Angka perceraian pasangan usia anak ini menjadi persoalan dalam program pembangunan kependudukan di wilayah tersebut.

Guna mengatasi hal ini, pemerintah Kabupaten Mukomuko segera membuat kesepakatan bersama Pengadilan Tinggi Agama (PTA) dan Kementerian Agama (Kemenag) Kabupaten Mukomuko dalam meminimalisasi pernikahan dan perceraian usia anak.

“Langkah ini sejalan dengan upaya pemerintah menekan kasus stunting yang disebabkan oleh pernikahan usia anak,” kata Sapuan dalam keterangan pers dikutip, Kamis (29/2/2024).

Sapuan menambahkan, dalam pembangunan kependudukan dan penurunan stunting, perlu langkah edukasi untuk menumbuhkan perilaku sehat dalam masyarakat. Pasalnya, perubahan perilaku merupakan kunci utama keberhasilan program pembangunan kualitas penduduk.

Gunakan Bahasa Informal Saat Edukasi Cegah Pernikahan Dini

Sapuan berpendapat, edukasi dan sosialisasi yang diberikan petugas perlu menggunakan bahasa informal. Ia menilai, bahasa informal lebih efektif dalam kegiatan sosialisasi berbagai program kepada masyarakat.

Termasuk program nasional pembangunan keluarga, kependudukan, keluarga berencana (bangga kencana) dan percepatan penurunan stunting.

“Lakukan sosialisasi dengan menggunakan bahasa informal agar mudah dipahami dan dimengerti oleh berbagai lapisan masyarakat," kata Sapuan.

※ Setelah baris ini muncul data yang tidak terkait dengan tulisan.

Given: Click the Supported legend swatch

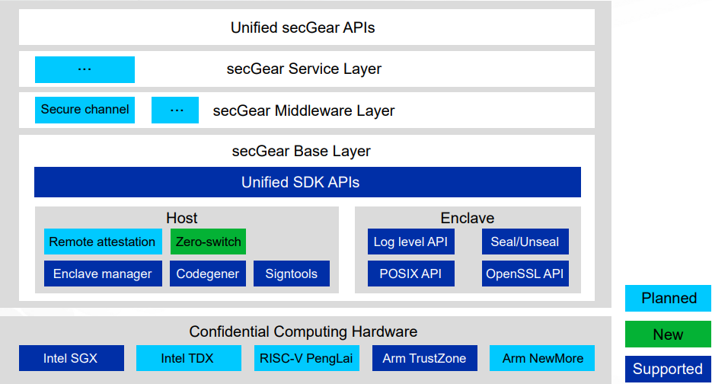Looking at the screenshot, I should click(x=668, y=369).
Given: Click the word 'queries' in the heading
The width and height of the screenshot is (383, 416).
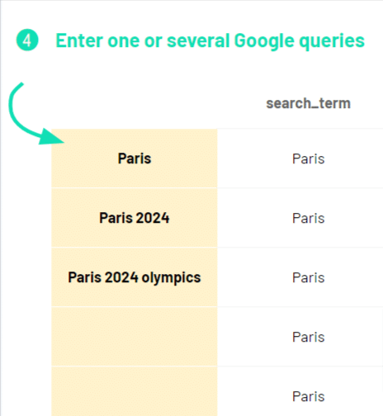Looking at the screenshot, I should [332, 41].
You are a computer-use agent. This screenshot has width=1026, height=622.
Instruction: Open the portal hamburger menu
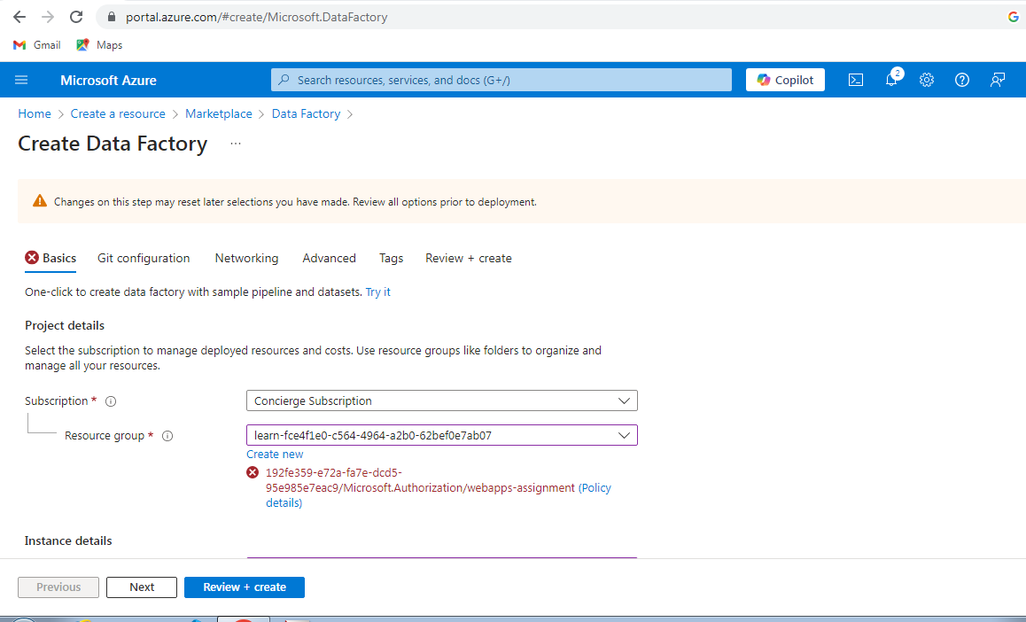pyautogui.click(x=21, y=80)
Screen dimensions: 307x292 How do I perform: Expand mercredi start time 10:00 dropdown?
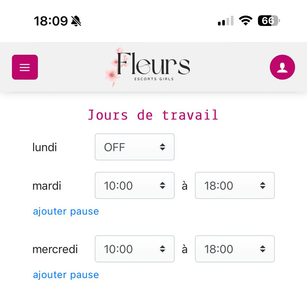coord(134,249)

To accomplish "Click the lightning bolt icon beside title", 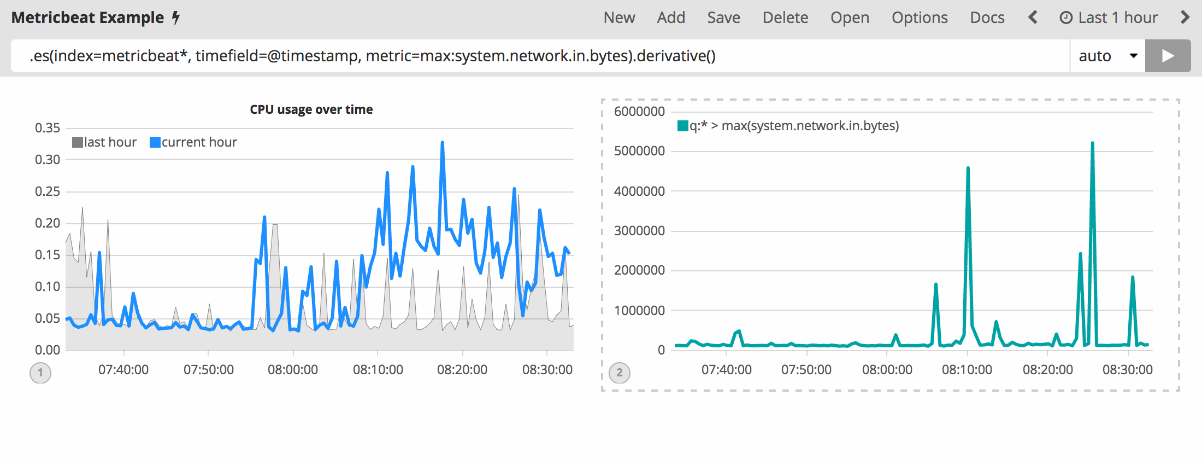I will pos(176,18).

Meski begitu, ia mengingatkan bahwa bahasa formal tidak harus ditinggalkan melainkan diperkuat dengan bahasa informal. Baik itu dilakukan oleh pemerintah, PKK, bahkan pada tenaga Penyuluh Lapangan KB (PLKB/PKB).

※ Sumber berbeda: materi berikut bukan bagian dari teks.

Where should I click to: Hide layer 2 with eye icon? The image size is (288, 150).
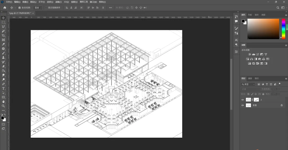point(242,100)
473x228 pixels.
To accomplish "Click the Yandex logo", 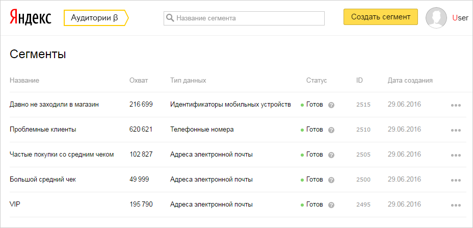I will [30, 17].
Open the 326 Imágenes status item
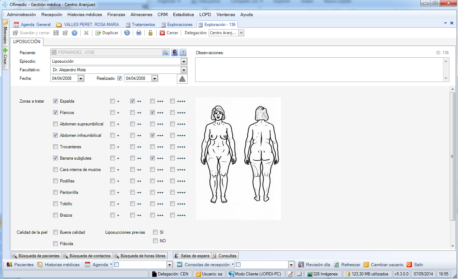This screenshot has height=279, width=458. 322,274
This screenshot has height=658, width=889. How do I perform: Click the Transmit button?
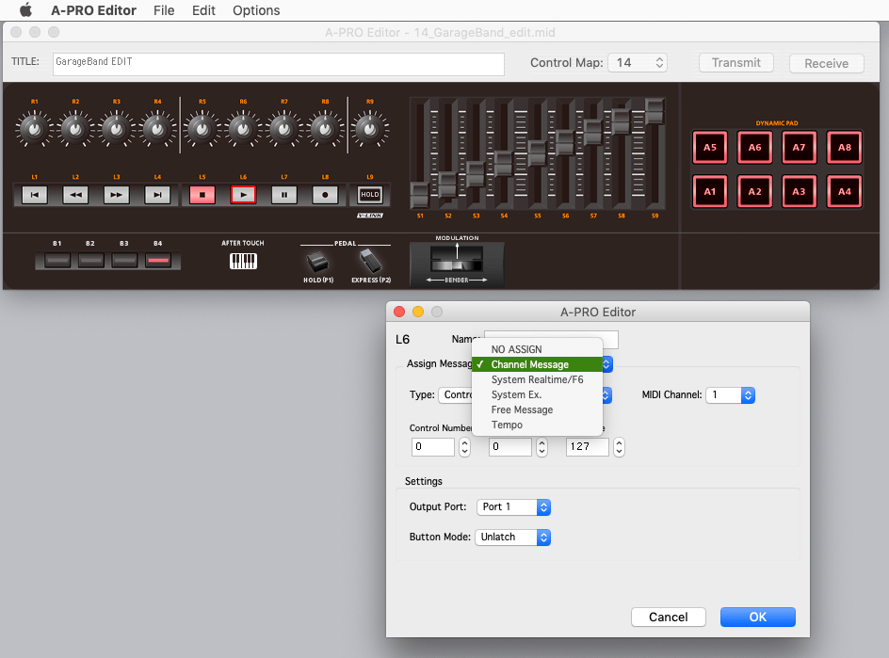click(x=735, y=63)
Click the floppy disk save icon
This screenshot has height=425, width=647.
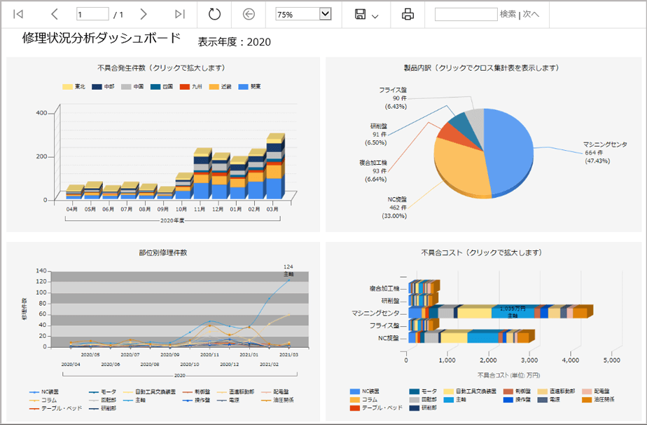[361, 14]
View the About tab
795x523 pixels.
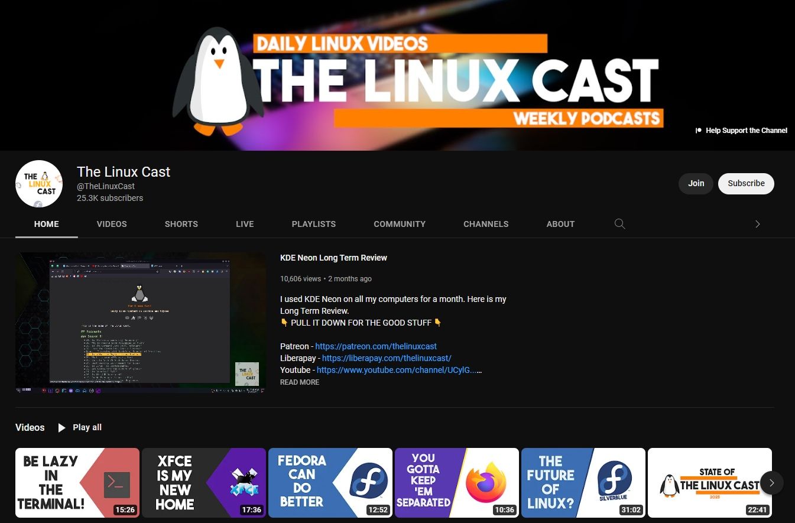(x=560, y=224)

Penggunaan Bahasa Lokal Informal Takkan Membuat Program Gagal

Sapuan yakin, dengan menggunakan bahasa informal seperti bahasa lokal atau bahasa daerah setempat, pesan edukasi akan tersampaikan dengan baik.

Penggunaan bahasa lokal juga takkan menjadikan program, misalnya program KB jadi gagal. Program KB juga dapat berhasil karena generasi muda tak terlalu tertarik untuk memiliki banyak anak.

“Generasi muda saat ini tidak tertarik lagi untuk memiliki anak dengan jumlah banyak. Yang mereka tanamkan bagaimana keluarga itu sehat dan berkualitas untuk mengisi pembangunan di masa datang," papar Sapuan.

Sampaikan Dampak Negatif

Guna mencegah pernikahan dini hingga kehamilan yang tak direncanakan, masyarakat perlu diedukasi tentang dampak negatifnya, sambung Sapuan.

“Sampaikan kepada masyarakat, apa dampak negatifnya jika tidak merencanakan dan mengatur jarak kehamilan dan melahirkan.”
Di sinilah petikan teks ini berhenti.